Good Old-Fashioned Thievery

Of course, there’s always the tried and all too frequently true method of stealing receipts. Usually, the thief will look in garbage receptacles at banks, the store or the gas station for discarded receipts. Many people also toss receipts onto the ground; this littering is then confiscated by the criminal.

From there, it’s easy to look up the cardholder’s phone number. The caller will state that she works for your bank or credit card company and that there has been some problem with your account (ironically, the reason given for calling is often potential theft of your identity!). You’ll then be asked for some key piece of information, usually on the reasoning that the bank can not begin investigation of this frightening crime otherwise.

If this happens to you, ask to set up an appointment to come in and speak about it. Also state that you will be calling the bank back in five minutes to continue the coversation. If the caller says that’s impossible, you now know for sure that it’s not your bank doing the calling.

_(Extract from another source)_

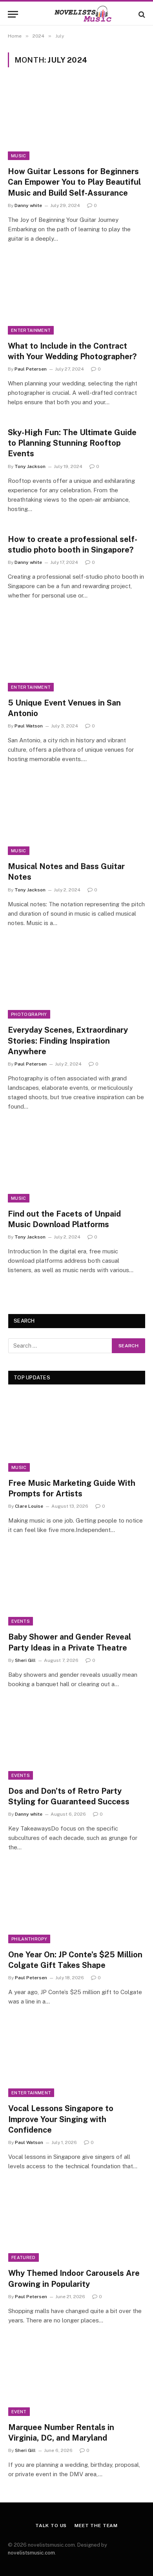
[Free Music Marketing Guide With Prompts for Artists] (76, 1433)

TIP: immediately report the incident to your bank or credit card company. You never know whether the person will be gutsy enough to try once more, this time going directly to the source.

To Catch a Thief

If you still think you’d be able to spot a potential identity thief, consider the following true stories:

  • The Seattle Times reported this year on a mother-daughter scamming team; the daughter used her job at Bank of the West to funnel information to her mother, herself a real estate agent who ran her scams out of vacant homes.
  • According to The Billings Gazette, a 42-year-old man made cash advances and charges off nine credit card numbers–one belonging to his father.
  • In Green Bay, WI, a mother stole her daughter’s identity in order to enroll in high school and join the cheerleading team. She claimed she wished to earn her high school degree and to relive old times.

Be smart. Protect yourself, don’t throw away receipts until you’ve shredded them and for added protection, invest in an ID protection program that will help you keep your money–and your identification–to yourself.